As I read about the Oak Park Village Board’s consideration of changing the parking rates in the coming new year, as well as the opposition from local business owners, I urge you to consider the following:

1. No one who lives in Oak Park lives more than 5 miles from downtown; a recent study suggested that eliminating car trips under five miles round-trip in the urban areas of Illinois, Indiana, Michigan, Minnesota, Ohio, and Wisconsin would result in almost $5 billion in health benefits associated with improved air quality. This same study estimated that replacing half of these car trips with bike trips could save almost $4 billion in avoided deaths and reduced health care costs by increasing physical activity (

2. Bicycle (and walking) infrastructure benefits business more than car parking accommodations. “Communities that support bicycling as a means of transportation and recreation have outsized economic benefits by attracting residents and tourists alike.” (

A recent article in Bloomberg news, “Free Parking is Killing Cities,” points out that America’s 250 million cars have an estimated 2 billion parking spots and spend 95% of their time parked. To make cities more equitable, affordable, and environmentally conscious, three simple reforms are suggested:

  • Stop requiring off-street parking for new developments.
  • Price street parking according to market value, based on the desirability of the space, the time of day, and the number of open spots.
  • Spend that revenue on initiatives to better the surrounding neighborhoods.

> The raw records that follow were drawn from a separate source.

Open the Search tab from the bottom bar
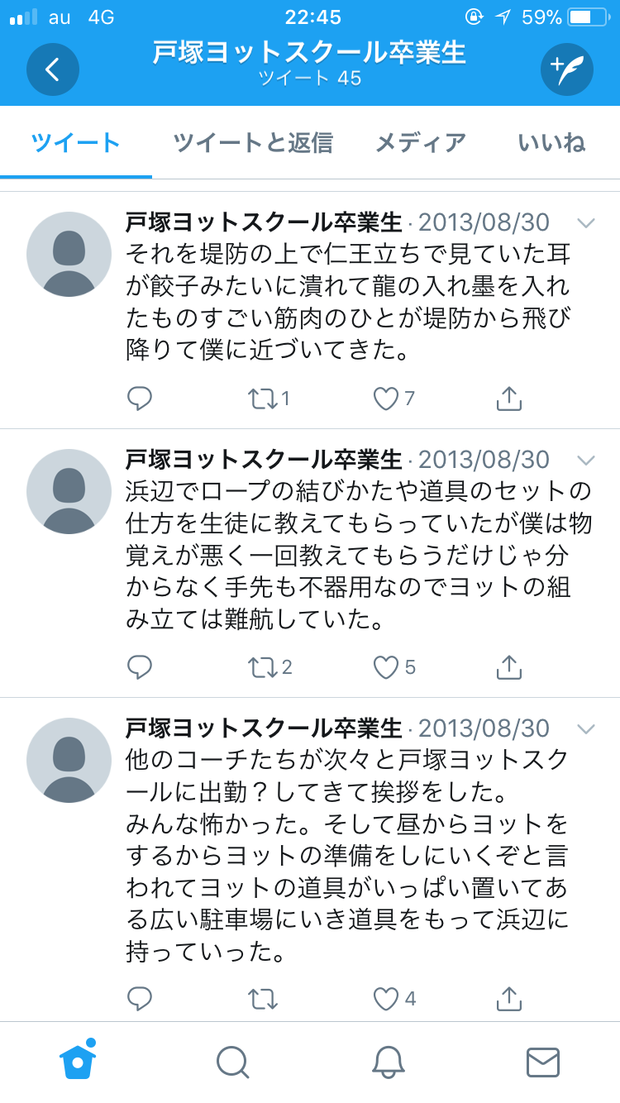 [232, 1063]
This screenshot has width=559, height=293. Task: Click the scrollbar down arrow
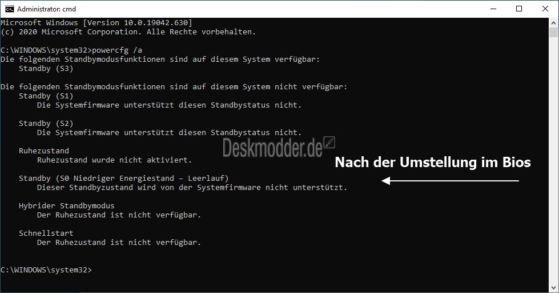pos(553,288)
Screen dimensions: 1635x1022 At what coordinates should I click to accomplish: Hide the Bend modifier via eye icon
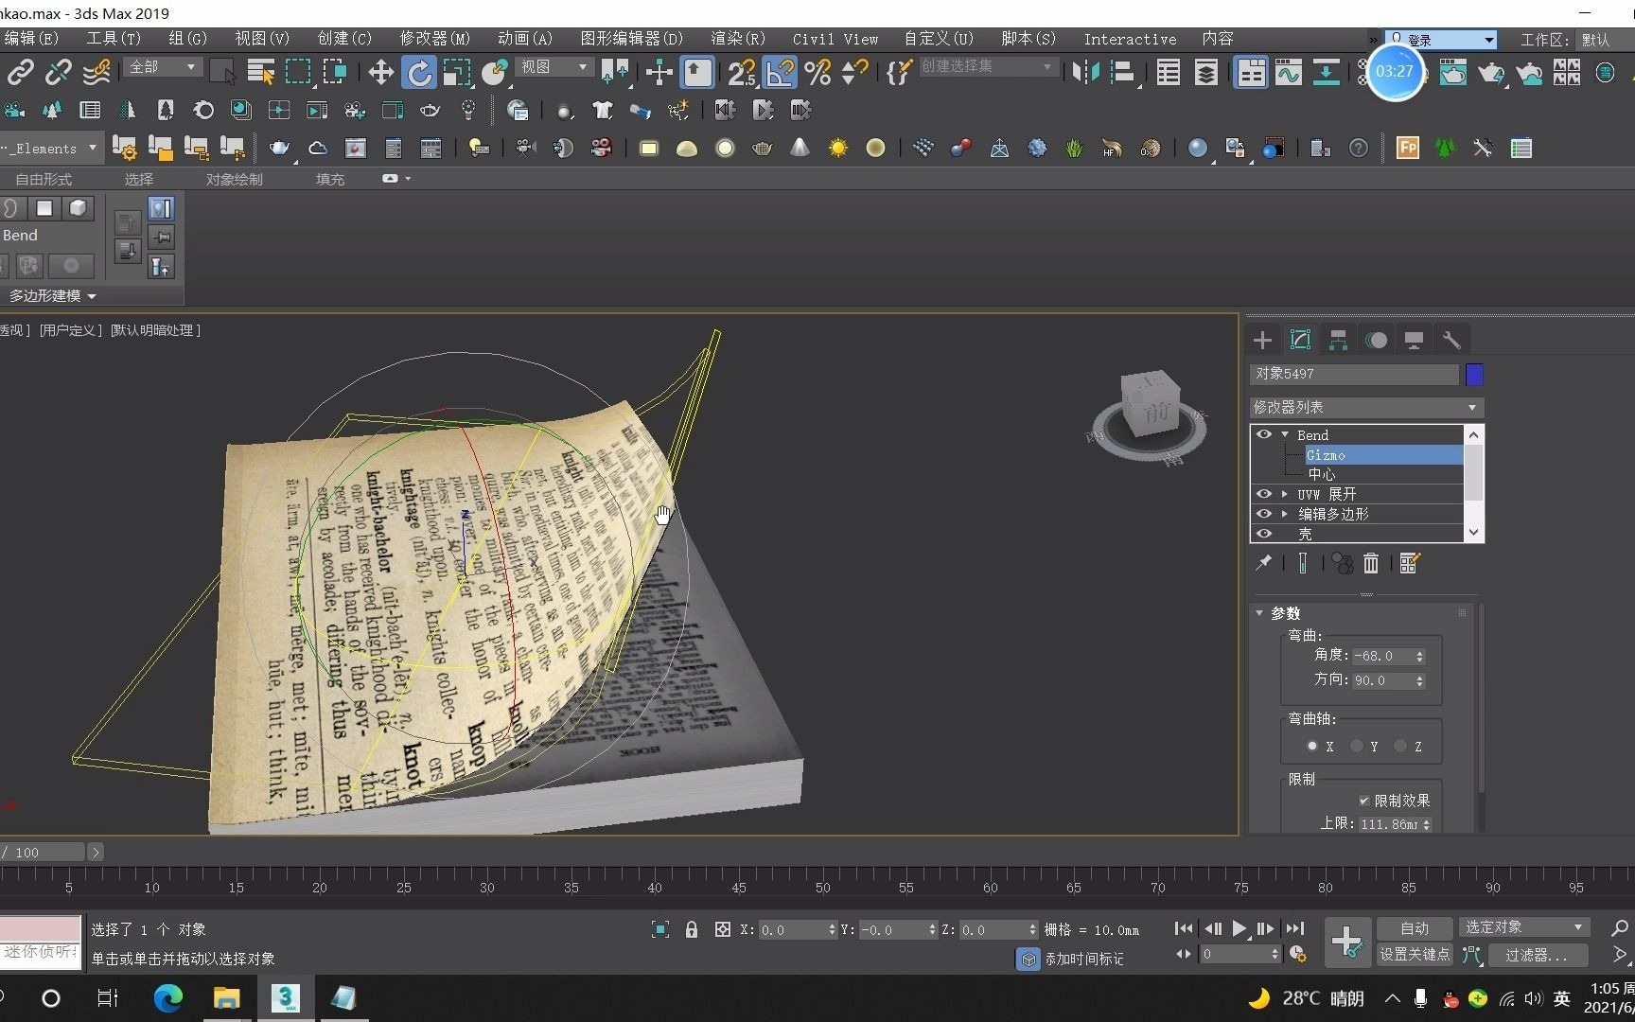(1263, 434)
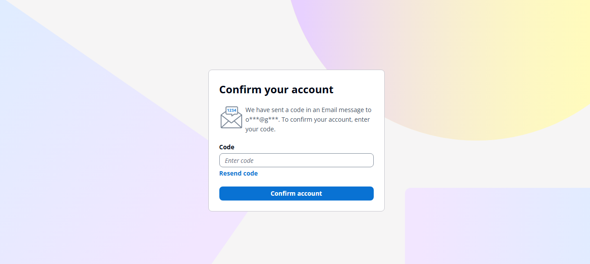The image size is (590, 264).
Task: Submit using the blue Confirm account button
Action: pyautogui.click(x=297, y=194)
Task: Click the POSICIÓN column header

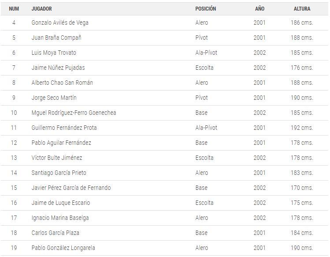Action: tap(205, 9)
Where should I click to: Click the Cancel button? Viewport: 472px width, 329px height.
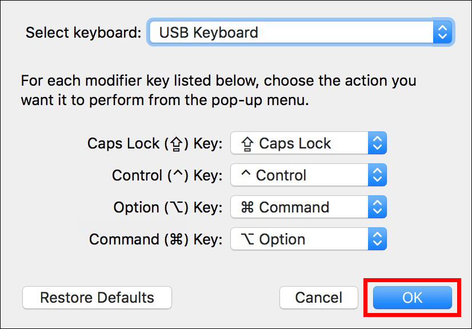(x=318, y=298)
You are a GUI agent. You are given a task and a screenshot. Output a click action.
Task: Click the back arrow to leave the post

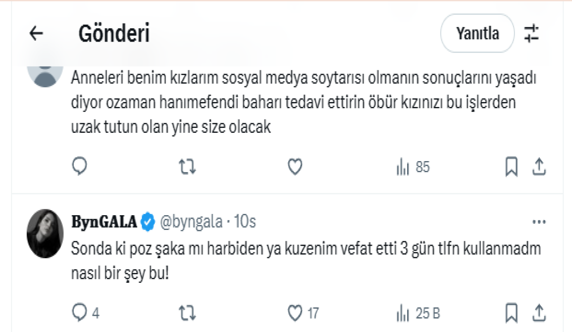(35, 33)
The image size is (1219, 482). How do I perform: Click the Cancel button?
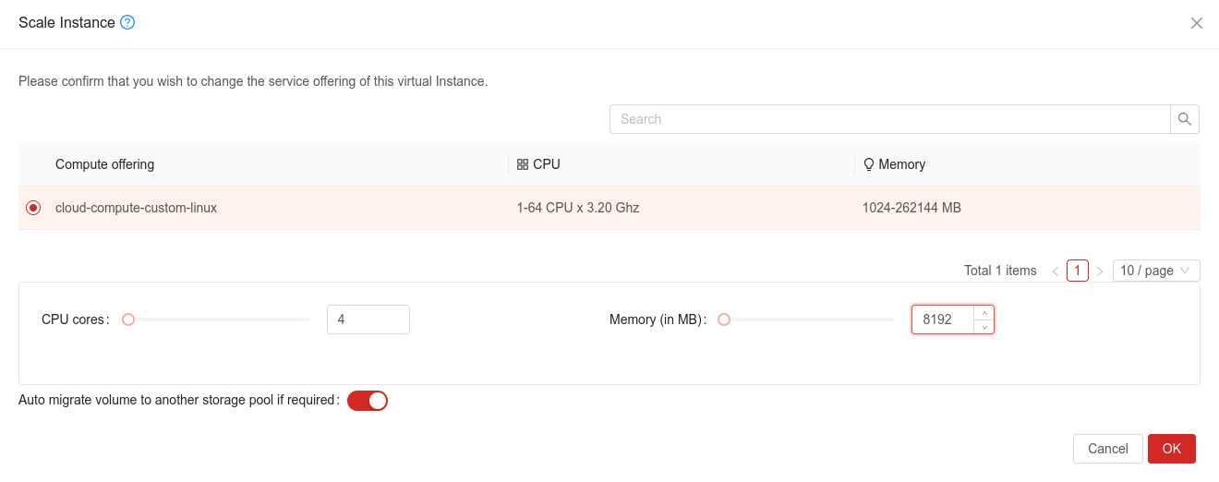point(1107,449)
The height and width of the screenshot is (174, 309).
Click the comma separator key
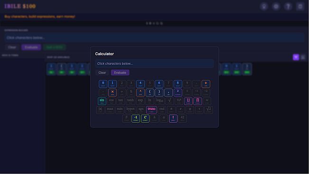pyautogui.click(x=169, y=92)
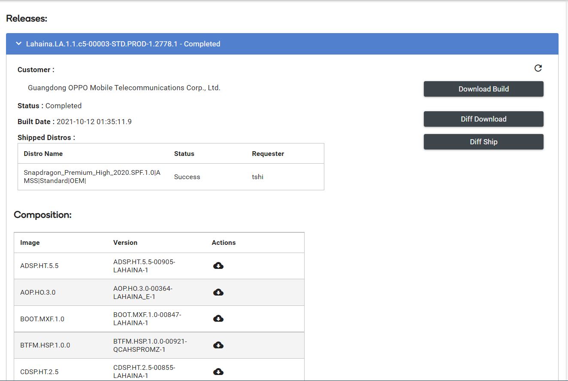The height and width of the screenshot is (381, 568).
Task: Download the BOOT.MXF.1.0 image
Action: [218, 319]
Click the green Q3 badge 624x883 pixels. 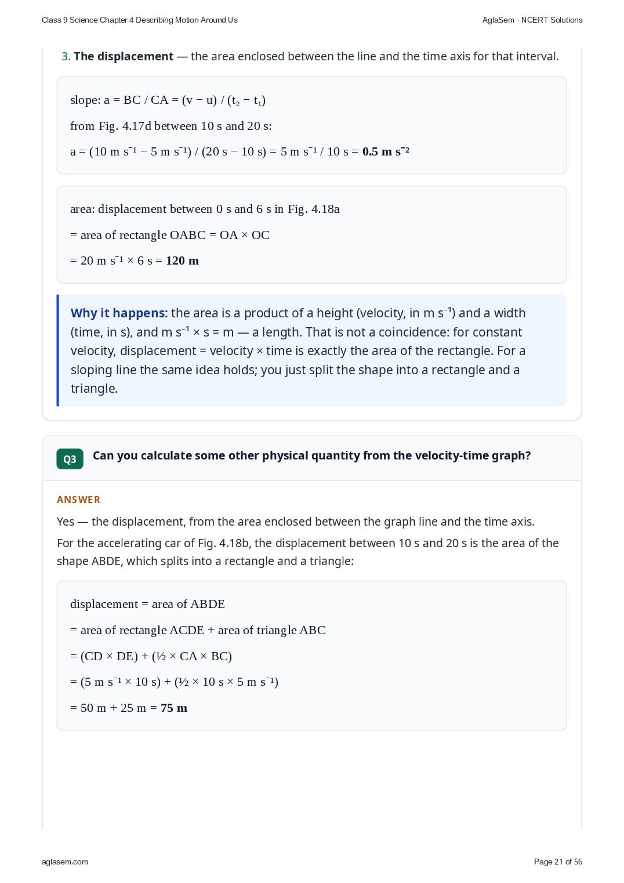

I agree and encourage the board to make bold decisions to support our whole community. I support not just increasing parking fees in Oak Park, but also encouraging people to get downtown and shop by foot, bike, and transit and helping to create infrastructure to make this a safe and practical option. In the end, parking touches on equity, climate, safety, and economic issues — things most everyone in our village cares about.

We’re just blinded by the promise of free, abundant car parking and the assumption that everyone wants to or needs to or should drive everywhere always. This is not sustainable, nor does it make for a vibrant, livable community.